Siyasal meşruiyet, hukuk, demokratik normlar ve toplumsal kabul ile inşa edilen bir kavramdır.

Buna karşılık günümüz siyasal ortamında, toplumsal olayların popüler kültür unsurlarıyla harmanlanarak protesto süreçlerine entegre edilmesini siyasal meşruiyetin inşasında emperyalizmin yeni bir silahı olarak görüyoruz.

Nitekim Ekrem İmamoğlu’nun tutuklanmasının ardından Pikachu figürünün sözde bir direniş sembolü gibi kullanılması, bu fenomenin son örneklerinden biri olarak karşımıza çıkmaktadır.

Siyasi mücadelelerin semboller üzerinden yürütülmesi yeni bir olgu değildir. Nazi Almanyası’nda Svastika, Sovyetler Birliği’nde orak-çekiç, Fransız Devrimi’nde kırmızı şapka gibi semboller, belirli bir ideolojik anlatıyı kitleselleştirmek için kullanılmıştır.

 Ancak bu sembollerin ortak noktası, somut bir ideolojik karşılıklarının bulunmasıdır. Oysa Pikachu gibi tamamen apolitik bir karakterin bir protesto aracı haline getirilmesi, gençlerin manipüle edilerek yanlış yönlendirilmesine yol açan bilinçli bir ideolojik hamlenin parçasıdır.
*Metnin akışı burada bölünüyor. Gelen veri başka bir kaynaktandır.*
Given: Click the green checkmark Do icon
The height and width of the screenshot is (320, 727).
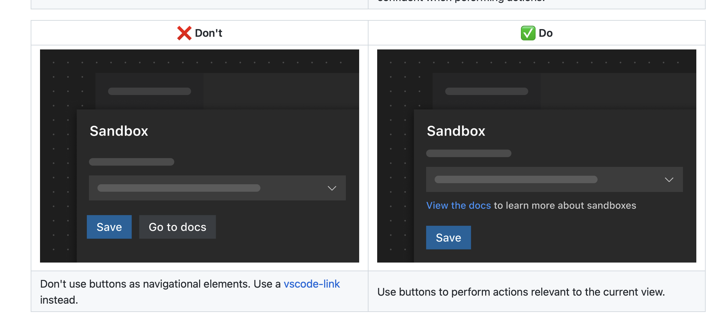Looking at the screenshot, I should 528,33.
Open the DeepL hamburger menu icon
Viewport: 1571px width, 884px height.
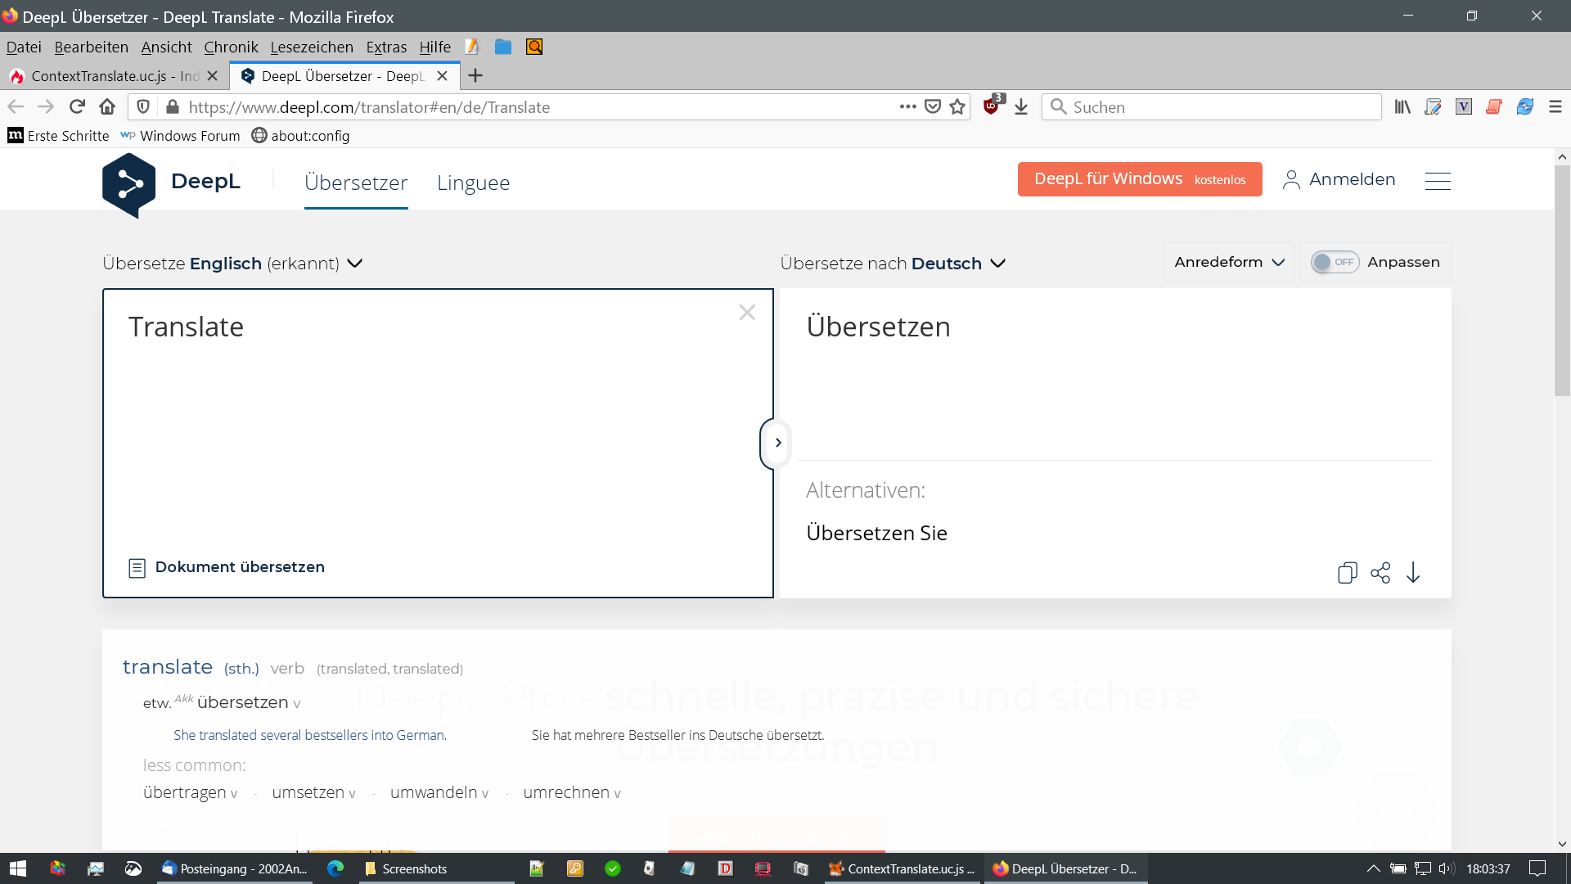(1437, 181)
Küresel kapitalizmin ürettiği popüler kültür unsurlarını siyasete entegre eden bu yaklaşım milli bilinç aşındırma politikalarının bir uzantısıdır.

Zihinleri, popüler kültür simgeleriyle işgal edilen gençler, ne için ve kimler adına mücadele ettiklerini sorgulamadan kitlesel bir yönlendirmeye tabi tutulmaktadır.

 Bu, gençleri rasyonel siyaset yapma kapasitesinden uzaklaştıran, millî şuurdan koparan bir sürecin parçasıdır.

Emperyalizm, ülkeleri yalnızca ekonomik ve askeri yollarla değil, kültürel hegemonya yoluyla da etkisiz hale getirmektedir.

Gerçekten de kültürel hegemonya kavramı, emperyalizmin milletleri kendi rızalarıyla teslim almalarının en etkili yöntemlerinden biridir.

Özellikle sosyal medya aracılığıyla  çok kısa sürede insan yığınlarına ulaşan  ve örgütlenen bu protestoların ardında, bilinçli bir şekilde gençliği hedef alan algı operasyonları bulunmaktadır.

Algoritmalar, gençleri belirli bir ideolojik çizgiye yönlendirecek şekilde programlanmış, kitlelerin tepkisini yönlendirmek için psikolojik operasyonlara uygun bir zemin oluşturmuştur.

Pikachu gibi figürlerin bilinçli bir şekilde protestolarda kullanılması, gençlerin bilinçaltına oynanan bir oyunun parçasıdır.

Protesto hakkı demokrasinin bir gereğidir, ancak bu hakkın manipülasyona açık hale getirilmesi, milli iradenin zayıflatılması anlamına gelir.

Bir haftadır bir çizgi film karakteri etrafında siyasi sevimlilik kazandırılmak istenen gösteriler, gençleri sadece siyasal bilinçten uzaklaştırmakla kalmamakta, istemeden de olsa küresel hegemonik güçlere hizmet edecek birer araç haline getirmektedir.

Batı menşeli popüler kültür unsurlarının siyasal semboller haline getirilmesi, sadece anlık bir protesto stratejisi olarak değerlendirilmemelidir. Bu tür semboller, gençliği kendi tarihinden, milli kimliğinden ve bağımsız düşünce yapısından uzaklaştırarak, emperyalist stratejilere uygun hale getirme amacını taşımaktadır.

Bu noktada sonucu ne olursa olsun gençliğin, emperyalizmin kültürel hegemonyasına teslim olmasına engel olmak zorundayız. Aksi takdirde milli kimliğini koruma mücadelesini ve kültürel bağımsızlığımızı kaybederiz.